15-10-2012, 01:24 PM
A Photovoltaic Array Simulation Model for Matlab-Simulink GUI Environment
A Photovoltaic Array.pdf (Size: 203.97 KB / Downloads: 122)
Abstract
A photovoltaic array (PVA) simulation model to be
used in Matlab-Simulink GUI environment is developed and
presented in this paper. The model is developed using basic
circuit equations of the photovoltaic (PV) solar cells including the
effects of solar irradiation and temperature changes. The new
model was tested using a directly coupled dc load as well as ac
load via an inverter. Test and validation studies with proper load
matching circuits are simulated and results are presented here.
INTRODUCTION
HE use of new efficient photovoltaic solar cells (PVSCs)
has emerged as an alternative measure of renewable green
power , energy conservation and demand-side
management. Owing to their initial high costs, PVSCs have
not yet been a fully attractive alternative for electricity users
who are able to buy cheaper electrical energy from the utility
grid. However, they have been used extensively for water
pumping and air conditioning in remote and isolated areas
where utility power is not available or is too expensive to
transport. Although PVSC prices have decreased considerably
during the last years due to new developments in the film
technology and manufacturing process [1], PV arrays are still
widely considered as an expensive choice compared with
existing utility fossil fuel generated electricity. After building
such an expensive renewable energy system, the user naturally
wants to operate the PV array at its highest energy conversion
output by continuously utilizing the maximum available solar
power of the array. The electrical system powered by solar
arrays requires special design considerations due to varying
nature of the solar power generated resulting from
unpredictable and sudden changes in weather conditions
which change the solar irradiation level as well as the cell
operating temperature. Salameh and Dagher [2] have proposed
a switching system that changes the cell array topology and
connections or the structural connections of the arrays to
establish the required voltage during different periods of a
day.
PVA MODELING FOR SIMULINK
A general block diagram of the PVA model for GUI
environment of Simulink is given in Fig. 2 along with filter
and load models. The block called PVA model for GUI is the
last stage of the model. This block contains the sub models
that are connected to build the final model. A diode (D1) is
connected in series with the load circuit to prevent the reverse
current flow. A filter is connected before the load to maintain
a stable voltage. The filter contains a series R-L and parallel C
elements. The PVA consists of 8 PV cells all connected in
series to have a desired voltage output. Depending on the load
power required, the number of parallel branches can be
increased to 2 or more. The effects of the temperature and
solar irradiation levels are represented by two variables gains.

• _EXPLORE THE MATERIAL_
• 1. In the photovoltaic array simulation paper, why is diode D1 connected in series with the load circuit?
• 2. Quote the stretch of the photovoltaic array simulation paper from "15-10-2012, 01:24 PM" through "solar cells (PVSCs)".
• 3. List every abbreviation that the photovoltaic array simulation paper introduces in parentheses right after its full form, and give each one's full form.

• _PROVIDED DATA_
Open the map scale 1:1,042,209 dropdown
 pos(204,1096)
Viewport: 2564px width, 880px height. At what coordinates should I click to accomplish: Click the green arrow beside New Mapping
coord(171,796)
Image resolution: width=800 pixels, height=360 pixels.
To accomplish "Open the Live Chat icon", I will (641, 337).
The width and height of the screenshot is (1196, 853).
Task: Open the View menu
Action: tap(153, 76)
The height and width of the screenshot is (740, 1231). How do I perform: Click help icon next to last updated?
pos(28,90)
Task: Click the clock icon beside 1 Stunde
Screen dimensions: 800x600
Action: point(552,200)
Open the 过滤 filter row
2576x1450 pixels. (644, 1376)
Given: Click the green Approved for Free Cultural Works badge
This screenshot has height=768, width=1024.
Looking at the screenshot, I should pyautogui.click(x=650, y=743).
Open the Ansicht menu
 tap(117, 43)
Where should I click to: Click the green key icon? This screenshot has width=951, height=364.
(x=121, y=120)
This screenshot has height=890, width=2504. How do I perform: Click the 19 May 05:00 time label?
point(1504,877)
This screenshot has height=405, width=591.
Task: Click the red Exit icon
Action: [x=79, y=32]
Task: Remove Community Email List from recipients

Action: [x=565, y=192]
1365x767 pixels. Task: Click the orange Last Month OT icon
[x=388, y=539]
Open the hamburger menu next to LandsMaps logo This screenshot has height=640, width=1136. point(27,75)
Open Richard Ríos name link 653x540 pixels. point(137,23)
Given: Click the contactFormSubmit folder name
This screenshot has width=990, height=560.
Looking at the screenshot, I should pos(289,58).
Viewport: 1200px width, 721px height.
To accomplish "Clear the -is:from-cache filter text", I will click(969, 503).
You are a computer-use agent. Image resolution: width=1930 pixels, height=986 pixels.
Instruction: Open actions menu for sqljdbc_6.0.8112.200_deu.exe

• _ANSWERS TO THE TASKS_
• 1. To prevent reverse current flow.

• 2.
15-10-2012, 01:24 PM
A Photovoltaic Array Simulation Model for Matlab-Simulink GUI Environment
A Photovoltaic Array.pdf (Size: 203.97 KB / Downloads: 122)
Abstract
A photovoltaic array (PVA) simulation model to be
used in Matlab-Simulink GUI environment is developed and
presented in this paper. The model is developed using basic
circuit equations of the photovoltaic (PV) solar cells including the
effects of solar irradiation and temperature changes. The new
model was tested using a directly coupled dc load as well as ac
load via an inverter. Test and validation studies with proper load
matching circuits are simulated and results are presented here.
INTRODUCTION
HE use of new efficient photovoltaic solar cells (PVSCs)

• 3.
PVA: photovoltaic array
PV: photovoltaic
PVSCs: photovoltaic solar cells